# Hate to Grocery shop??? READ ON.....



## SheYakFishr (Oct 1, 2007)

Woohooooo... I FINALLY found a job... after 4 months being unemployed. :thumbup::notworthy:

I work for Southeastern Delivery and they DELIVER GROCERIES.. right to YOUR DOOR!!! Right now it's only offered in Pensacola, Pace, Gulf Breeze Proper and I believe Cantonment. When I hired on.. I said.. AND MILTON?... was told NOT yet.. but could be soon. Anyhow... You can shop online or by phone, but waiting for the new website (coming soon) is advisable because the old one is hard to maneuver. Check us out!!! www.southeasterndelivery.com 485-6505 We deliver quite a bit to folks who can't get around very well and this gives them a sense of freedom because they no longer have to depend on someone else taking them to the grocery store. We also deliver to assisted living places PLUS... to people's homes who can't stand to shop or just don't have time.

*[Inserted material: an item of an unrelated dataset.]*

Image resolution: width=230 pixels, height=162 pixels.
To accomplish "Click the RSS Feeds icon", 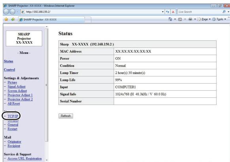I will click(x=180, y=19).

I think it's an AWESOME idea, as I hope to be able to get mine delivered in the near future too because I HATE shopping!! :thumbup: If you know of anyone who could use this service, please pass it on.. or for more info... call me at work!!! (9-5) 485-6505  Thanks... Pam!


----------



## on the rocks (Oct 1, 2007)

That's a great idea Pam and congrats on the new job! I wish you much success :thumbup: I'll pass the word about the service along with the website.


----------



## SheYakFishr (Oct 1, 2007)

Thanks so much Dale!!! I'm really enjoying it. My job, which is different than anything I have ever done before is to contact the senior population, health organizations and churches in our area to inform them of this service. It's only 12.50 to have your groceries delivered, which is CHEAP when you consider the gas, your time PLUS the urge to buy way more than you would have, had you ordered them by phone or online. I get to drive around in our 'skinned' grocery delivery van running errands and it's fun to watch people's faces... you can almost read their minds... "if I ordered groceries, I wouldn't have to spend time shopping."  It's a great idea and I'm glad my boss thought of it. Eventually... we will be a household name throughout the US and THAT is so cool.


----------



## oxbeast1210 (Jun 21, 2010)

Sweet i cant stand grocery shopping but i love to eat!!!
Ill pass the word 
thanks for the info


----------



## Patoz (Oct 12, 2007)

It appears the site http://www.southeasterndelivery.com/ has been hacked...


----------



## Framerguy (Oct 2, 2007)

Sounds like a whole new future opening up for you Pam, and welcome back! I missed your kayak posts and missed your smiling pirate face!!


----------



## SheYakFishr (Oct 1, 2007)

Patoz said:


> It appears the site http://www.southeasterndelivery.com/ has been hacked...


Yeah... they did it on Saturday... but it's fine now. I can't wait for the new site, which they are saying it might be up by the end of the week. It is AWESOME!!!... and so much easier to use. :thumbup:

Thanks Tom!!! I have missed being on... hopefully I'll get back to fishing quite a bit more when it cools off a little.


----------